* _WHAT YOU NEED TO DO_
Only the lines from the start of the data through the one containing "Switch to grid view icon" belong in your answer; return them exactly.

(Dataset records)
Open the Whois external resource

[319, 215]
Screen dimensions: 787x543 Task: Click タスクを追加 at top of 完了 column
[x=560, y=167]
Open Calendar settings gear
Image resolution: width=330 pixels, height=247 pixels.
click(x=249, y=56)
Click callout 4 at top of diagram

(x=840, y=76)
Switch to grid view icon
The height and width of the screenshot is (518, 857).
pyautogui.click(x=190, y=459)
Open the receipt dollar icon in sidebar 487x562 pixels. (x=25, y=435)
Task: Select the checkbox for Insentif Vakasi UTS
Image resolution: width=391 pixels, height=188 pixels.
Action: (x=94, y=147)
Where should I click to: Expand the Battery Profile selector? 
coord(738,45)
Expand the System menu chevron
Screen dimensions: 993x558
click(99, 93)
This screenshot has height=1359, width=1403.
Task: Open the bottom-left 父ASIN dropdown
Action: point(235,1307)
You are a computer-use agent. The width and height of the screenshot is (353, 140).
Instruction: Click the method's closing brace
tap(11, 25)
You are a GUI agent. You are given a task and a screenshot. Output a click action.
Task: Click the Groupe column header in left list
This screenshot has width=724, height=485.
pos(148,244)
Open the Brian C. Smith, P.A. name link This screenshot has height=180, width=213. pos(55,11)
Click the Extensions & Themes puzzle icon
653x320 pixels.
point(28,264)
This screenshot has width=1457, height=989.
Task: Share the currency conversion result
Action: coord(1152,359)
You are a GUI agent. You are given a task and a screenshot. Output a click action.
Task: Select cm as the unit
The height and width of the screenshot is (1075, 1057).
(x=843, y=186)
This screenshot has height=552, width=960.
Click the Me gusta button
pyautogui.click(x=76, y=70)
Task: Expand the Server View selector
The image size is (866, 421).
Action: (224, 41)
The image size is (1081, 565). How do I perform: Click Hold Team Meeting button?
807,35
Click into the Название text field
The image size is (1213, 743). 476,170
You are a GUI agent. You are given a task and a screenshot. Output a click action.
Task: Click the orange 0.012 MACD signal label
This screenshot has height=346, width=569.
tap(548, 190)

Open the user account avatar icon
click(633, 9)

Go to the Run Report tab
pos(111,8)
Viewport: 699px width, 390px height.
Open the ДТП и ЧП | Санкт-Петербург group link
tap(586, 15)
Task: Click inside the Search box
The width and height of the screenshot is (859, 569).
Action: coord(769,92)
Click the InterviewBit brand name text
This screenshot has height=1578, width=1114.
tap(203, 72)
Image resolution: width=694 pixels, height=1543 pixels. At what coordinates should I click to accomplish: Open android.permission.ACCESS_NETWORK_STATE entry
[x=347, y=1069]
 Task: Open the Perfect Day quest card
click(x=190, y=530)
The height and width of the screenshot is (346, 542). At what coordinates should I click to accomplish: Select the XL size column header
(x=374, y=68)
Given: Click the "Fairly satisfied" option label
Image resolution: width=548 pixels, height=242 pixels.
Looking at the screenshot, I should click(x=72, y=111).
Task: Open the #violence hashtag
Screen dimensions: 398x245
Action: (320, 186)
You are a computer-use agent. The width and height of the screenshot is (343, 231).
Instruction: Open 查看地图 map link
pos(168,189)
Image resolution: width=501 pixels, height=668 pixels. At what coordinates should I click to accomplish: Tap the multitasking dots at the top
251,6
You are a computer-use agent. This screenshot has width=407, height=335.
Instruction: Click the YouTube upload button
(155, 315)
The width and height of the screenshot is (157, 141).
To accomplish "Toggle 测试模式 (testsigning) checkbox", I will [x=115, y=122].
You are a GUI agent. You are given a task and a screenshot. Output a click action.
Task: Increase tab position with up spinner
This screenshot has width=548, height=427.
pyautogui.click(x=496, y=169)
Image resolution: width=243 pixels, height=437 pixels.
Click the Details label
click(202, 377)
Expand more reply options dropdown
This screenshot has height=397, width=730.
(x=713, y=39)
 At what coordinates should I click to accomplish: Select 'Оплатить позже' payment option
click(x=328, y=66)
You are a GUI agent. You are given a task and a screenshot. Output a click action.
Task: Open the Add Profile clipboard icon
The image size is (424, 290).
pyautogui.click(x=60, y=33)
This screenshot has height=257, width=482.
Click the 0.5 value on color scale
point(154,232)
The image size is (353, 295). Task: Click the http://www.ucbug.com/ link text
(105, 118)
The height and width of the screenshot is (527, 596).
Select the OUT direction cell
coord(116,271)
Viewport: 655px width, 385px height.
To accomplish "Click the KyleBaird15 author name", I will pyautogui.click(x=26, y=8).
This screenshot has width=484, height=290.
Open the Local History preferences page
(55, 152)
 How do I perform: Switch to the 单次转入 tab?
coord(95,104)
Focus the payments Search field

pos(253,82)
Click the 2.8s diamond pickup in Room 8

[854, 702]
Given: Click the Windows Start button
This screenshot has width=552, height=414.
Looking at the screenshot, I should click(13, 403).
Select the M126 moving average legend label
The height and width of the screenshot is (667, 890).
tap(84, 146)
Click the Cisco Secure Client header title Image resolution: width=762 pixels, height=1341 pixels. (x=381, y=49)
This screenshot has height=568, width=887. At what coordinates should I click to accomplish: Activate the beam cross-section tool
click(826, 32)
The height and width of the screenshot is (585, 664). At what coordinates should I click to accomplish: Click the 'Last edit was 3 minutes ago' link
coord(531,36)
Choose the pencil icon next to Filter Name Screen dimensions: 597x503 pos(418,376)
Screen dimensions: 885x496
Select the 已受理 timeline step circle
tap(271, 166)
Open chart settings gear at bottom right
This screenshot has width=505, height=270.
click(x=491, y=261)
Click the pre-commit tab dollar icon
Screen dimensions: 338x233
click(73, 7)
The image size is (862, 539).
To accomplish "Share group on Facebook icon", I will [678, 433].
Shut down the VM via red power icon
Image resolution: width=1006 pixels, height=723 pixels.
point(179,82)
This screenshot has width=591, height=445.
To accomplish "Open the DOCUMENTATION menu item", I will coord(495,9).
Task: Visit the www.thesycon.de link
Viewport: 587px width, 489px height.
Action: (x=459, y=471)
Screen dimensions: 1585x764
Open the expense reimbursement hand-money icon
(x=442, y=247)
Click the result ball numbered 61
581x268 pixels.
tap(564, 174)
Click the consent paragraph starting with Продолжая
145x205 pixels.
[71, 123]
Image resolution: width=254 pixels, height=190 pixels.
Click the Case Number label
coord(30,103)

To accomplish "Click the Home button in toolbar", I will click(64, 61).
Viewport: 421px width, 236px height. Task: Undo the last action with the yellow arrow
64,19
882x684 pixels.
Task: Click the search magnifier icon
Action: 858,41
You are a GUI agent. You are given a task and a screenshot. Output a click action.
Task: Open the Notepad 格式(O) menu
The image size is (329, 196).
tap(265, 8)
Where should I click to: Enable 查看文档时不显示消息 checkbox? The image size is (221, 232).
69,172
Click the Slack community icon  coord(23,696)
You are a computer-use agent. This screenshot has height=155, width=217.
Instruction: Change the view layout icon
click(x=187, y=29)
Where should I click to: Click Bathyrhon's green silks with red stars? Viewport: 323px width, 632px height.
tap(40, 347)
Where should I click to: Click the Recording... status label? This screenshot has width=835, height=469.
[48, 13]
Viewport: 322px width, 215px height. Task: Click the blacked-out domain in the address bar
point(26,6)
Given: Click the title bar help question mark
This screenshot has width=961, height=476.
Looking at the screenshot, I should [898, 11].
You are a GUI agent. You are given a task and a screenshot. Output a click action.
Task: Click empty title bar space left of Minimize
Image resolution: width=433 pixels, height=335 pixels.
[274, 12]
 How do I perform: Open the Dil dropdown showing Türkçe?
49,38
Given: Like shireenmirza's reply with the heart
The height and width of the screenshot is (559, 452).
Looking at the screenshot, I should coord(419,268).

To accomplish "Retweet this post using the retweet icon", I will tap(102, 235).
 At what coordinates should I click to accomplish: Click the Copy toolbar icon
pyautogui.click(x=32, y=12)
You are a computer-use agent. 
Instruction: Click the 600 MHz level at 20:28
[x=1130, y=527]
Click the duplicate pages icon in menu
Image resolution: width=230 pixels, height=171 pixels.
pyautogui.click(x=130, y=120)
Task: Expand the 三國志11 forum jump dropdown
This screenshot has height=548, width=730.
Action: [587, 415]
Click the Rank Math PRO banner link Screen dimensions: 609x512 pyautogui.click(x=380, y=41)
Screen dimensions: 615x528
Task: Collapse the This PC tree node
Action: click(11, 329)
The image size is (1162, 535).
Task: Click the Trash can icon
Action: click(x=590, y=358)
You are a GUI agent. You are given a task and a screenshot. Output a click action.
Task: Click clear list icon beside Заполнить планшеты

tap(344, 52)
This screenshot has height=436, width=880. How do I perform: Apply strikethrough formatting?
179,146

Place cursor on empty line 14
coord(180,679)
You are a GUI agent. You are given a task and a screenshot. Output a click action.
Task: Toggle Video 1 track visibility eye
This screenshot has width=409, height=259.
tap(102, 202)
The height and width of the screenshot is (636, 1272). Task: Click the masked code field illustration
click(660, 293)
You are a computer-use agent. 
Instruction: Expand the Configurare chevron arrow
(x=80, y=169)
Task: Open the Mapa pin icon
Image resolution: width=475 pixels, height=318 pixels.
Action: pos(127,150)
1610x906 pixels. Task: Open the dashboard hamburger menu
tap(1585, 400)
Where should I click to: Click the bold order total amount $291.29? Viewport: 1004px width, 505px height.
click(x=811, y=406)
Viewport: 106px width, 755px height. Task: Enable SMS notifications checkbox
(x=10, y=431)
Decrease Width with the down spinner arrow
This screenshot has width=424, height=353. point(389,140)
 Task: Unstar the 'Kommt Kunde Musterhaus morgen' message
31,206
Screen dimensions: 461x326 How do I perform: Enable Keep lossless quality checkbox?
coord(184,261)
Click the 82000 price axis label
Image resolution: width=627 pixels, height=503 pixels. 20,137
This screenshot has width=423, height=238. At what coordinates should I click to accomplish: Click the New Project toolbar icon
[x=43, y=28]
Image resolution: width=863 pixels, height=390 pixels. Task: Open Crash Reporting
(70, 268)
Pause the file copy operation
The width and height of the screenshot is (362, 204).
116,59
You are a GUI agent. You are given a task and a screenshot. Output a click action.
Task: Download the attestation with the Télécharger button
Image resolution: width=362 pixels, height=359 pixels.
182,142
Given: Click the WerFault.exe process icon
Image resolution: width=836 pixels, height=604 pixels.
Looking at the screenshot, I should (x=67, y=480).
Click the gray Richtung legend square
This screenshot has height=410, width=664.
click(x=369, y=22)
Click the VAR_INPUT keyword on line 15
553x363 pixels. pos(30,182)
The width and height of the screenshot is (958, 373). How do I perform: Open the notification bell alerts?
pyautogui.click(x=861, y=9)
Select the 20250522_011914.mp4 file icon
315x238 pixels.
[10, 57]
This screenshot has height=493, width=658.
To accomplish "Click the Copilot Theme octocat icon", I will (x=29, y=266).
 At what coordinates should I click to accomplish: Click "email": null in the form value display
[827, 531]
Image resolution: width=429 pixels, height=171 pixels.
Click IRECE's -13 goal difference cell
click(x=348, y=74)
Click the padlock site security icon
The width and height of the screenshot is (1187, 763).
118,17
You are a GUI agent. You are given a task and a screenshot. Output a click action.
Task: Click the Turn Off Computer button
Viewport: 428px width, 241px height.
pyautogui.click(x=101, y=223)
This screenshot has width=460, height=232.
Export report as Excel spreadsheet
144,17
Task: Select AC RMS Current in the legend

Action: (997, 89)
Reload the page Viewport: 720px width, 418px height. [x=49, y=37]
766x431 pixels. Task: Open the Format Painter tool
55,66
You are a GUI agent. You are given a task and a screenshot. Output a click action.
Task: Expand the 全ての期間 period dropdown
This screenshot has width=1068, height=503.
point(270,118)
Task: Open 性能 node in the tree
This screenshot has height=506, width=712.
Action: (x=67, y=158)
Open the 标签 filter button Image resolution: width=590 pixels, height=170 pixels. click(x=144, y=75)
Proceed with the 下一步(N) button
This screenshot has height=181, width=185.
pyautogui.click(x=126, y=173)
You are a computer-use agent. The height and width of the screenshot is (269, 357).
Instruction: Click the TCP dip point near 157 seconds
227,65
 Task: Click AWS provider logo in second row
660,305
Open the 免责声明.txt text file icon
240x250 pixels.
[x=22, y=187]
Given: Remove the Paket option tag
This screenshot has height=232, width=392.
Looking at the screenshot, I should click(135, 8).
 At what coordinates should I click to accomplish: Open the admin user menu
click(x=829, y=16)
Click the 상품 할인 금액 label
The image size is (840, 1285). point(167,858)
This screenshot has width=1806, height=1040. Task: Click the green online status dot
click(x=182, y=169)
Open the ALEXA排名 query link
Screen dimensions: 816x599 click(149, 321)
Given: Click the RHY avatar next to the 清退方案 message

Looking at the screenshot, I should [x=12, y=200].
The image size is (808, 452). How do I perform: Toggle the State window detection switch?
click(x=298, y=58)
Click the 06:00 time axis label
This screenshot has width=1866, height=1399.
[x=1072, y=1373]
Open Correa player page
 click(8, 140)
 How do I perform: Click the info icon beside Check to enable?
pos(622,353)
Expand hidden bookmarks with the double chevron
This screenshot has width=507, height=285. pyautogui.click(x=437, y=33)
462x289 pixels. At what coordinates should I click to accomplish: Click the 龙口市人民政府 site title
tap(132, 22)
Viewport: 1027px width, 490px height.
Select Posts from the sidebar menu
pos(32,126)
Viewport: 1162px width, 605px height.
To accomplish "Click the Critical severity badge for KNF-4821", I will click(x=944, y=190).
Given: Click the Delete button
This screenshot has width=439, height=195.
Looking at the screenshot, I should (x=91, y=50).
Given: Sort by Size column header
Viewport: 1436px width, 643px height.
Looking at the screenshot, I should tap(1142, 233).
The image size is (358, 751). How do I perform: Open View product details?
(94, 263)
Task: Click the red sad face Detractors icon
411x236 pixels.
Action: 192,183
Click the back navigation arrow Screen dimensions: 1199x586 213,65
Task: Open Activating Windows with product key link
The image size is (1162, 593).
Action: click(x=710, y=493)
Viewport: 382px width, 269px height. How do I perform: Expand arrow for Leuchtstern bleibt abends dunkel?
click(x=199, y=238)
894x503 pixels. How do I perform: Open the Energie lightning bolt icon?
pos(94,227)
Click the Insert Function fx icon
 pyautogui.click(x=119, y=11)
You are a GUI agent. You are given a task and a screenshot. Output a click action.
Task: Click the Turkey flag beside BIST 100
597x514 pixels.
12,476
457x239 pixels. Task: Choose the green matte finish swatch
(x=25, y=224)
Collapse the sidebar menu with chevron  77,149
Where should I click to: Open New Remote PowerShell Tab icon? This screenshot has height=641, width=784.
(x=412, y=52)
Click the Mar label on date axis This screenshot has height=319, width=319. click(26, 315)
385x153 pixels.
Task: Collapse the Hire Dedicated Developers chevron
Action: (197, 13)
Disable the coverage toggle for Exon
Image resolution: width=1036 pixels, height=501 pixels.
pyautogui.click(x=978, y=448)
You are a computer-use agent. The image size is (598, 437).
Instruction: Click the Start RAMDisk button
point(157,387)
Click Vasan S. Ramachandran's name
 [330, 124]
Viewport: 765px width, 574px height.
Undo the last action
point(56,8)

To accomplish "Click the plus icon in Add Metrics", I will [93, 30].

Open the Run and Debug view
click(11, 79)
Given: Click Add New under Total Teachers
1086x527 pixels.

* _WRITTEN REPLY_
Open the Whois external resource

[319, 215]
Screen dimensions: 787x543 Task: Click タスクを追加 at top of 完了 column
[x=560, y=167]
Open Calendar settings gear
Image resolution: width=330 pixels, height=247 pixels.
click(x=249, y=56)
Click callout 4 at top of diagram

(x=840, y=76)
Switch to grid view icon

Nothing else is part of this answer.